In a landmark 1973 study reported in Science, David Rosenhan sought to discover if psychiatry could distinguish between “normals” and those so “psychotic” they needed to be hospitalized. Eight pseudopatients were sent to 12 hospitals, all pretending to have this complaint: hearing empty and hollow voices with no clear content. All pseudopatients were able to fool staff and get hospitalized. More troubling, immediately after admission, the pseudopatients stated the voices had disappeared and they behaved as they normally would but none were immediately released. The length of their hospitalizations ranged from seven to 52 days, with an average of 19 days, each finally discharged diagnosed with “schizophrenia in remission.”
Psychiatry was embarrassed by Rosenhan and other critics and knew if the DSM wasn’t fixed, they would continue to be mocked as a science. The 1980 DSM-3 was dramatically altered to have concrete behavioral checklists and formal decision-making rules, which psychiatry hoped would solve its diagnostic reliability problem. But did it?
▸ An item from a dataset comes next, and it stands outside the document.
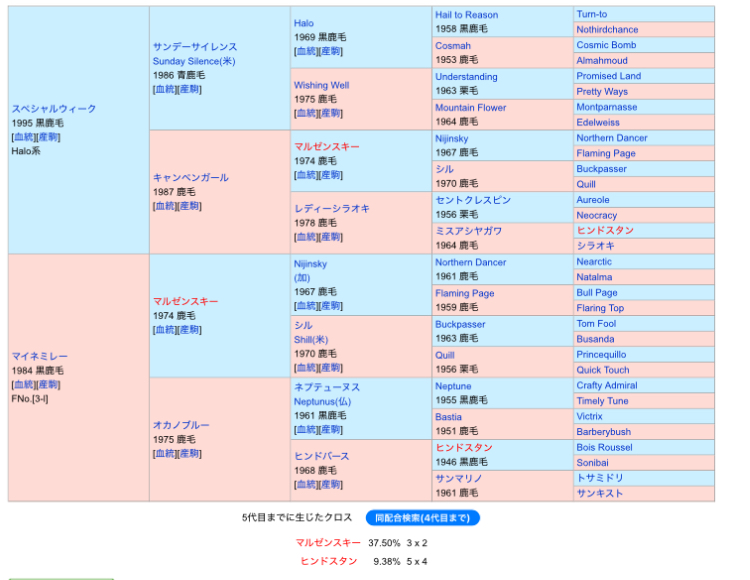Open the スペシャルウィーク horse link
Viewport: 750px width, 580px height.
point(54,108)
Herb Kutchins and Stuart A. Kirk are coauthors of two books investigating this claim of “new and improved” reliability of the DSM-3 and DSM-4: The Selling of DSM: Rhetoric of Science in Psychiatry (1992), and Making Us Crazy, DSM: The Psychiatric Bible and the Creation of Mental Disorders(1997).
Kutchins and Kirk detail a major 1992 study done to examine the reliability of the supposedly new and improved DSM-3. This reliability study was conducted at six sites in the United States and one in Germany. Experienced mental health professionals were given extensive training in how to make accurate DSM diagnoses. Following this training, pairs of clinicians interviewed nearly 600 prospective patients. Because of the extensive training, Kutchins and Kirk note, “We would expect that diagnostic agreement would be considerably lower in normal clinical settings.” The results showed that the reliability of the DSM-3—even with this special training—was not superior to the earlier unreliable editions of DSM, and in some cases it was worse. Kutchins and Kirk summarize:
What this study demonstrated was that even when experienced clinicians with special training and supervision are asked to use DSM and make a diagnosis, they frequently disagree, even though the standards for defining agreement are very generous….[For example,] if one of the two therapists….made a diagnosis of Schizoid Personality Disorder and the other therapist selected Avoidant Personality Disorder, the therapists were judged to be in complete agreement of the diagnosis because they both found a personality disorder—even though they disagreed completely on which one!…Mental health clinicians independently interviewing the same person in the community are as likely to agree as disagree that the person has a mental disorder and are as likely to agree as disagree on which of the…DSM disorders is present.
Kutchins and Kirk report there is not a single major study showing high reliability in any version of the DSM, including the DSM-4.
Is there any good news about the DSM-5? The APA just announced that its price for the DSM-5 will be $199 a copy, and this is good news for Allen Frances who reacted: “People are not likely to rush out to buy a ridiculously expensive DSM-5 that has already been discredited as unsafe and scientifically unsound…The good news is that its lowered sales and lost credibility will limit the damage that can be done by DSM-5.”